Rodgers should be familiar with this situation, because as the 24th overall pick of the 2005 draft, he was once in Love’s shoes. Rodgers was selected to succeed Hall of Fame quarterback Brett Favre. Now Rodgers is the Hall of Fame quarterback who’s learned who the Packers hope will one day take his place.
Understandably, he wasn’t exactly thrilled by the move, according to Favre.
“I’m not going to talk about all that we talked about,” Favre said during an appearance on the Rich Eisen Show. “He was, let’s just say, surprised that they went that direction.”
Fair. Rodgers did, however, reach out to Love shortly after he was selected, which came as a surprise considering the circumstances surrounding the pick. It didn’t surprise Favre all that much, because as mentioned above, Rodgers has experienced what Love is encountering now.
Favre did echo the sentiments shared by most Packers fans, though: Why plan for the future when the goal is to win now?
“Nothing against Jordan Love. I mean no disrespect,” Favre said. “But you trade up to get a guy who might turn out to be great, and I hope he does, but you trade up to get more of a project. He’s a little bit unproven. A lot of upside, no doubt about it. But he can’t help you get to the Super Bowl immediately.
“And I just think that if you’re playing for now as all the teams in the league will tell you they are — or most will tell you that, some certainly are not — but Green Bay’s one of them that should be playing for now. They don’t draft any weapons, not just in the first round, but any weapons that can help immediately, to my knowledge. And that just sends a disrespect message, I would think, to Aaron Rodgers. He has every right to be disappointed if he is.”

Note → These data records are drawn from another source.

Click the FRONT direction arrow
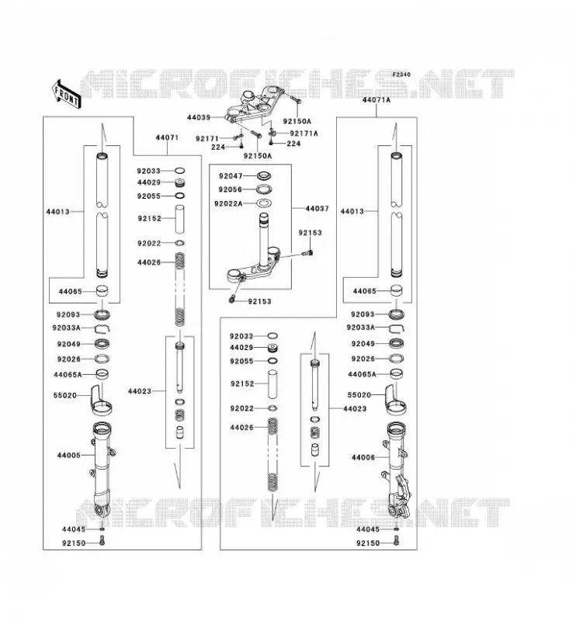pos(67,94)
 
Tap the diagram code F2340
pos(401,75)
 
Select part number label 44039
pos(199,118)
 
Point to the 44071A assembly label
pos(376,100)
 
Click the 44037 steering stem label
pos(317,209)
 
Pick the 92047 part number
pos(231,176)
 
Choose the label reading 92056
pos(230,189)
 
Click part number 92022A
pos(228,203)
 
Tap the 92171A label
pos(304,134)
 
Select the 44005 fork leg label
pos(68,456)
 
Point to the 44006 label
pos(363,457)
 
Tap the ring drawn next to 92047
pos(264,175)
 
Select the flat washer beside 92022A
pos(264,203)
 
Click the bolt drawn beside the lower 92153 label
pos(233,299)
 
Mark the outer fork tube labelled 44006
pos(396,470)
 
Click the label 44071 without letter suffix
pos(167,138)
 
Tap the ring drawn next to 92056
pos(264,189)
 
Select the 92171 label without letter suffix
pos(206,139)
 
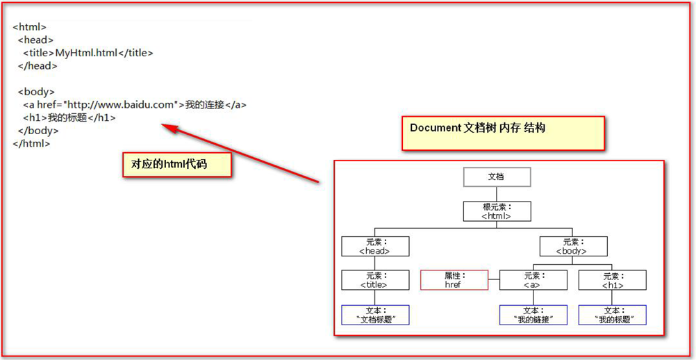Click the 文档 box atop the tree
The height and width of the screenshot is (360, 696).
coord(497,177)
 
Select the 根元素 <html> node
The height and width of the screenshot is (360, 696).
coord(497,211)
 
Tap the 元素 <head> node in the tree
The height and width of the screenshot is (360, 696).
coord(375,246)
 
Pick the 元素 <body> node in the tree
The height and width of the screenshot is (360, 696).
coord(573,246)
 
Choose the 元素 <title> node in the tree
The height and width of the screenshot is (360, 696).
coord(375,280)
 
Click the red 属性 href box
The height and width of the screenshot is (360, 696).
coord(454,280)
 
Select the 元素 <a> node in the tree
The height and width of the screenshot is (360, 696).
coord(533,280)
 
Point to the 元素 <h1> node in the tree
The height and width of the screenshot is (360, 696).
coord(612,280)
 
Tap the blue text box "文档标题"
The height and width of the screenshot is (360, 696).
coord(375,315)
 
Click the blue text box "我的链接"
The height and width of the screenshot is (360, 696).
coord(533,315)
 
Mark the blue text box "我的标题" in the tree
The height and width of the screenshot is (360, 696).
coord(612,315)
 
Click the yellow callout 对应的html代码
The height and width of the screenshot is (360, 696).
coord(176,165)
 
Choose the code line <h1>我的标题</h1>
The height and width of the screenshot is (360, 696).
coord(69,118)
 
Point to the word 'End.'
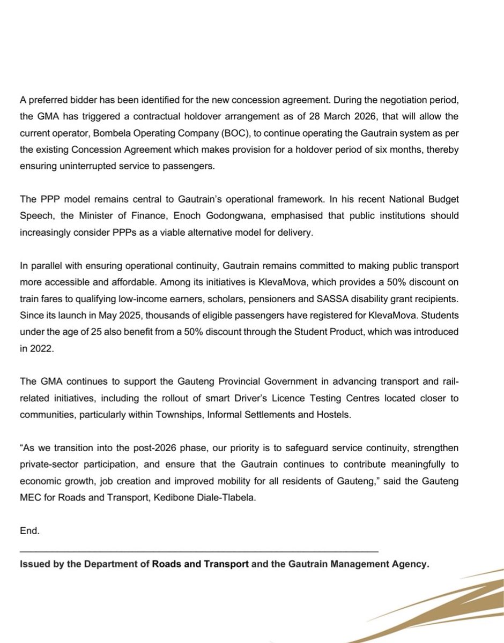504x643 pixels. click(29, 531)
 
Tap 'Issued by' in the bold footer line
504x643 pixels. click(39, 564)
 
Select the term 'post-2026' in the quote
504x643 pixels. click(132, 447)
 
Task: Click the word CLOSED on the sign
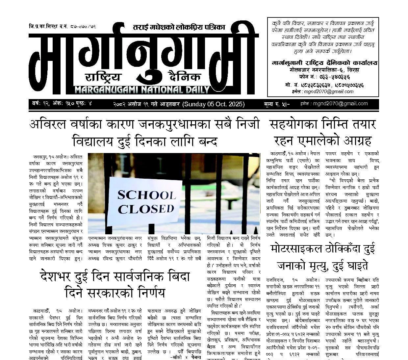[146, 209]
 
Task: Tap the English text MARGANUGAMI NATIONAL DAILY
[142, 90]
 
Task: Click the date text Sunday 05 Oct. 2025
[214, 104]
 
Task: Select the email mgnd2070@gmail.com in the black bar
[340, 104]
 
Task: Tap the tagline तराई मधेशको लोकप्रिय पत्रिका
[179, 27]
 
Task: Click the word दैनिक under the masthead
[184, 76]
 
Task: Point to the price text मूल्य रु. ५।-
[276, 104]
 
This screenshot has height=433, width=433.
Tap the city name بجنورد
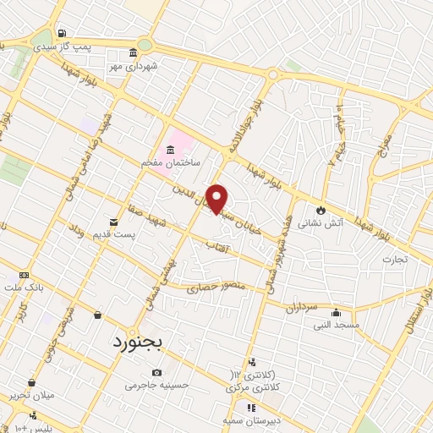(140, 343)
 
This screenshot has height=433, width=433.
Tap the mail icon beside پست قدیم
(113, 222)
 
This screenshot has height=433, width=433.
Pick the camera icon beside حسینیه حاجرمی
(156, 373)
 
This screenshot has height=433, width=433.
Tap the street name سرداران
(300, 309)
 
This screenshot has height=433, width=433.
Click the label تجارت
(394, 259)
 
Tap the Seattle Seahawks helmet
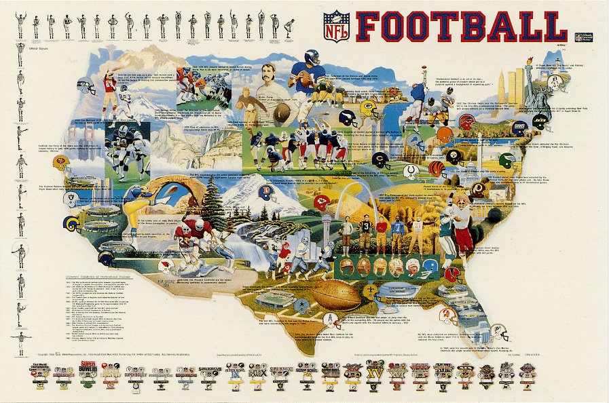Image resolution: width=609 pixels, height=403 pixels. (86, 88)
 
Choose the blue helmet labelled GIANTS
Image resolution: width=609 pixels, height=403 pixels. (519, 127)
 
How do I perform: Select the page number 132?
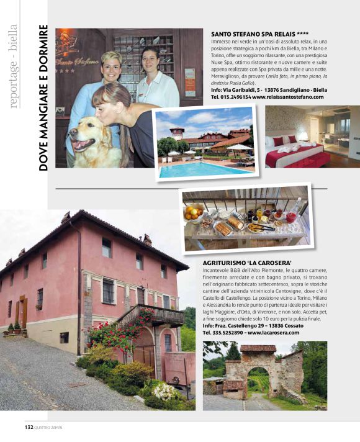coord(29,427)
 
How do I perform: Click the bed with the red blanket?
coord(295,154)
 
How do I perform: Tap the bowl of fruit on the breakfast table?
coord(194,213)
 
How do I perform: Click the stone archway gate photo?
coord(264,375)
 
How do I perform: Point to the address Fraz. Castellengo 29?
coord(248,325)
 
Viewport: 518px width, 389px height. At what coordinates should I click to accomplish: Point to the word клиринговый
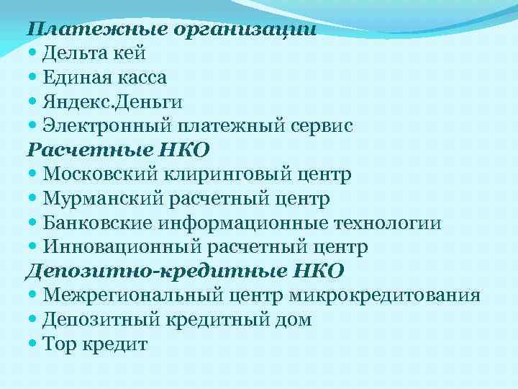[x=217, y=174]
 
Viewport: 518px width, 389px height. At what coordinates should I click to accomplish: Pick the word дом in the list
[x=296, y=320]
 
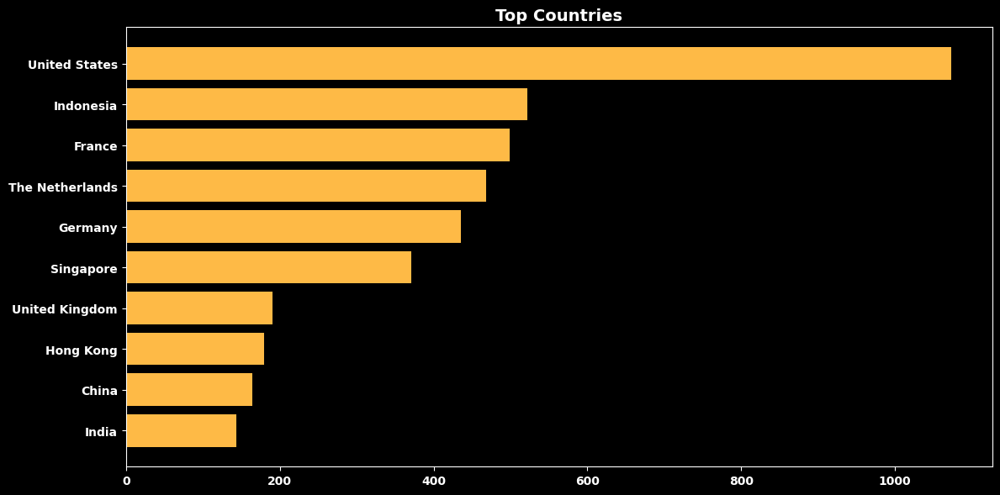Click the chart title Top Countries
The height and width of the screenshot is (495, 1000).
click(558, 15)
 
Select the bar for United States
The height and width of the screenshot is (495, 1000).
click(539, 63)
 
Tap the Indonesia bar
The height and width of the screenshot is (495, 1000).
click(327, 104)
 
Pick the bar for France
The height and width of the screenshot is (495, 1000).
click(318, 145)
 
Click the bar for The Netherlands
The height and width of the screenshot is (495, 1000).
click(306, 186)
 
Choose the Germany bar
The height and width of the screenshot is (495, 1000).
click(294, 226)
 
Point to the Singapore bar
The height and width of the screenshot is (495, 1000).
click(269, 267)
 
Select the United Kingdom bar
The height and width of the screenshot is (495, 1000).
click(199, 308)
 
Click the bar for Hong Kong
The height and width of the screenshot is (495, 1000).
click(195, 349)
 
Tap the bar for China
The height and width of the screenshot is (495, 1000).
click(189, 389)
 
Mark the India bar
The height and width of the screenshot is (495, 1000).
click(182, 430)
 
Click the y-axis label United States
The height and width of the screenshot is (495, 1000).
click(72, 65)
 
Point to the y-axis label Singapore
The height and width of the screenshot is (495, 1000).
click(84, 270)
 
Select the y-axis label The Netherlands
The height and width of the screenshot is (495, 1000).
click(63, 187)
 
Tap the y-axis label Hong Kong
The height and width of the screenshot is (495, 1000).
click(82, 351)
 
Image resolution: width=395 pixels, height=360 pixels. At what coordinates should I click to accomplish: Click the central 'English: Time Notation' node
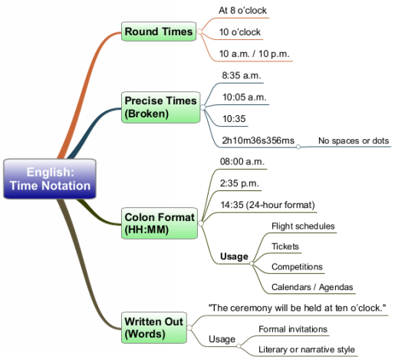point(50,179)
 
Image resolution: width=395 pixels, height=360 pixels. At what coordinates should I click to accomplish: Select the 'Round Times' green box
point(159,31)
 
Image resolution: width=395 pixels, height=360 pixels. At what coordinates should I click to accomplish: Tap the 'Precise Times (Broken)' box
point(160,107)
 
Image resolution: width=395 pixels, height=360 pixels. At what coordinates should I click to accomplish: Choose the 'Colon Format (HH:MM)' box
point(160,223)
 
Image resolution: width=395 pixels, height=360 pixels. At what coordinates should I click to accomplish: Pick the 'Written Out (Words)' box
point(154,328)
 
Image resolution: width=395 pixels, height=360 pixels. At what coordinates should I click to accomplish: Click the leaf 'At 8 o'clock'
point(242,11)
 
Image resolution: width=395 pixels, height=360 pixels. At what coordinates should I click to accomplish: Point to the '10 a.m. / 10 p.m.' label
point(254,54)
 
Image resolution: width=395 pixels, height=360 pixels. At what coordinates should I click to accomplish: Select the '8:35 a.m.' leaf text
point(242,75)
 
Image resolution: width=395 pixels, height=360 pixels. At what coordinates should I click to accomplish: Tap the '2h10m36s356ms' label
point(258,140)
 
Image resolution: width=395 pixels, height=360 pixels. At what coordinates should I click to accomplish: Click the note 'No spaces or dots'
point(354,140)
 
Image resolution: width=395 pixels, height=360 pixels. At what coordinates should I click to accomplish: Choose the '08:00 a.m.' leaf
point(242,162)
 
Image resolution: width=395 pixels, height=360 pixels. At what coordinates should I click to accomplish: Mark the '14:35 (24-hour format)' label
point(268,205)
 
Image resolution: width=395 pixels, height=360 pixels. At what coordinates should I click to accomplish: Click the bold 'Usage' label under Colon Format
point(234,256)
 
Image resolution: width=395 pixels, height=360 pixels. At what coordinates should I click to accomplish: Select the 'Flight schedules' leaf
point(303,226)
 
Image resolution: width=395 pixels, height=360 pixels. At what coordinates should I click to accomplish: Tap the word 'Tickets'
point(285,246)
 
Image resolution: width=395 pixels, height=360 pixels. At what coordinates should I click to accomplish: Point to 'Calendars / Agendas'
point(312,287)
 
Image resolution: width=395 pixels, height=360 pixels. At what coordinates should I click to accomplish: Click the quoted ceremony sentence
point(297,308)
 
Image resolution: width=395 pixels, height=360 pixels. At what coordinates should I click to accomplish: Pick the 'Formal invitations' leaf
point(293,329)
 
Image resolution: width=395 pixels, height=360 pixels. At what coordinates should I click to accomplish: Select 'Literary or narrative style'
point(307,349)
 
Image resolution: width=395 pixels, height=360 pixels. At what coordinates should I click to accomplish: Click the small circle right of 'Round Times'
point(199,31)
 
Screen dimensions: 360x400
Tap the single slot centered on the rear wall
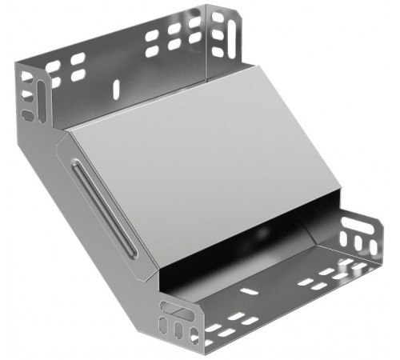(117, 86)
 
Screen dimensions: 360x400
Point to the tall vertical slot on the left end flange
(25, 84)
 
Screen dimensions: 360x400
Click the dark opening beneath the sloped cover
(240, 240)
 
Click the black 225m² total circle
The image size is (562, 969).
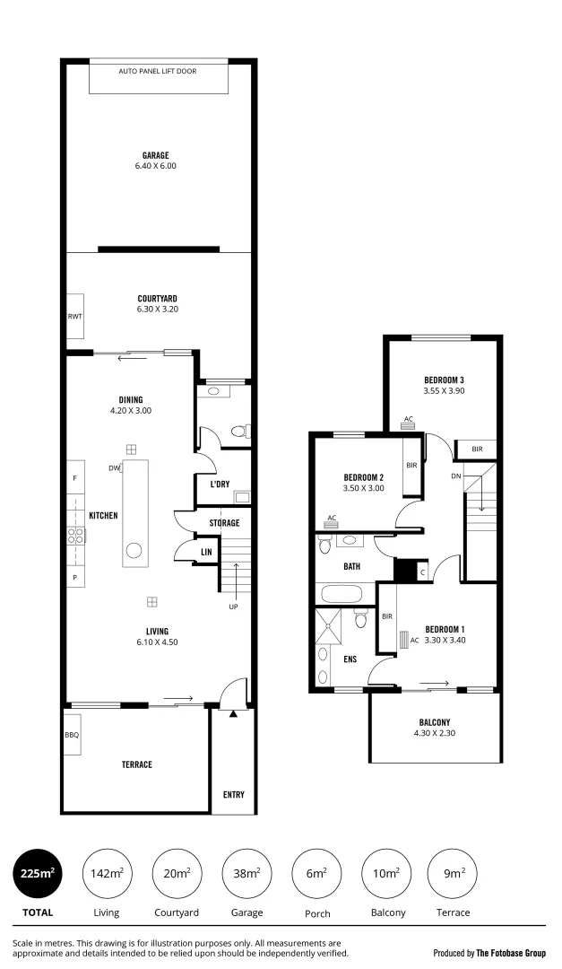tap(38, 873)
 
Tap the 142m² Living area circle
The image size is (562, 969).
tap(106, 873)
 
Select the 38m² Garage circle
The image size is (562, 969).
tap(246, 873)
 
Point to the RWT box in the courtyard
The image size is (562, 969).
tap(74, 317)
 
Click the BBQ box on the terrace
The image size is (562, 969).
tap(72, 734)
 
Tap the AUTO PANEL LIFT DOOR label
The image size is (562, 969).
tap(158, 70)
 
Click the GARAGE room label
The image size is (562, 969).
tap(155, 155)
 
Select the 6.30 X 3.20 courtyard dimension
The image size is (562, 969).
tap(157, 310)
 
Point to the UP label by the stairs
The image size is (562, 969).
tap(233, 607)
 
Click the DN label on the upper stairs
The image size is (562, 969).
tap(455, 476)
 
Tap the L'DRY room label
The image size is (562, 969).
tap(220, 484)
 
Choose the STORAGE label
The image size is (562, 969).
tap(224, 522)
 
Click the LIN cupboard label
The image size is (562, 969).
tap(205, 552)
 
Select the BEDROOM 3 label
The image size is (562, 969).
tap(444, 380)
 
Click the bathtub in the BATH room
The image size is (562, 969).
tap(340, 594)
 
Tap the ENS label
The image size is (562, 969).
tap(350, 659)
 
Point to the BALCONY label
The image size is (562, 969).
tap(435, 722)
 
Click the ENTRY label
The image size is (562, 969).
tap(233, 795)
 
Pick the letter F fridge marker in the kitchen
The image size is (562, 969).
tap(74, 478)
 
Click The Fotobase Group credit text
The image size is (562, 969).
tap(510, 953)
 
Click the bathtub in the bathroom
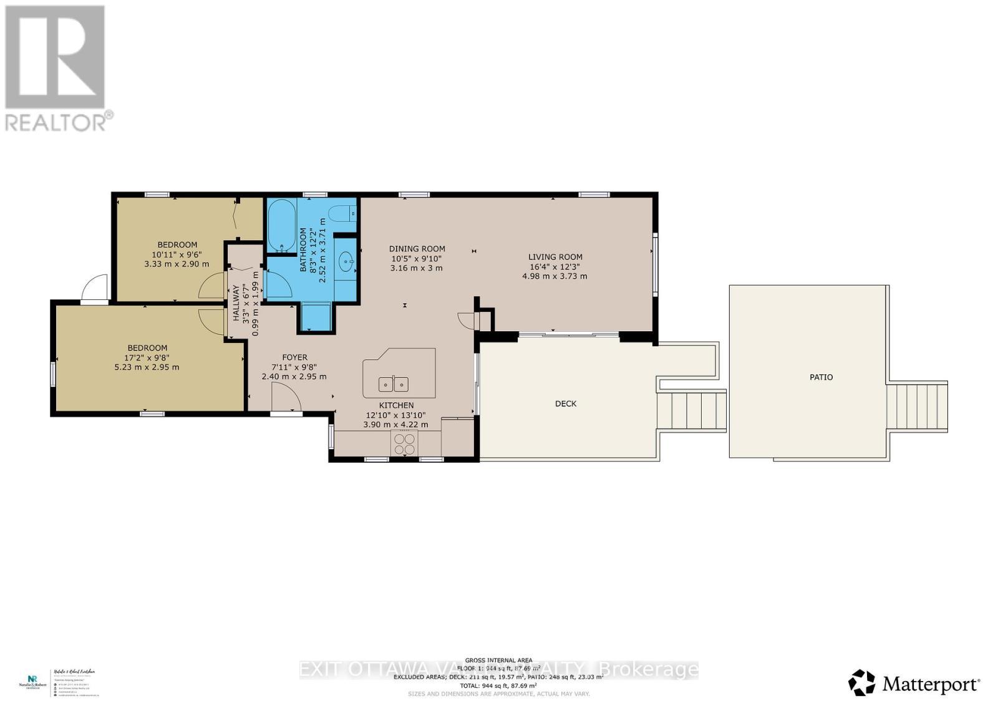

Rodgers can rightfully be upset Green Bay didn’t invest in now, instead looking to life after Rodgers when the quarterback still has elite football left to play. He can also rely on his own experience to empathize with Love and help make his transition smoother than his was with Favre’s Packers.
How that affects the Packers‘ future — both in 2020 and well beyond it — remains to be seen. But it’ll be a topic to continue monitoring in the years ahead.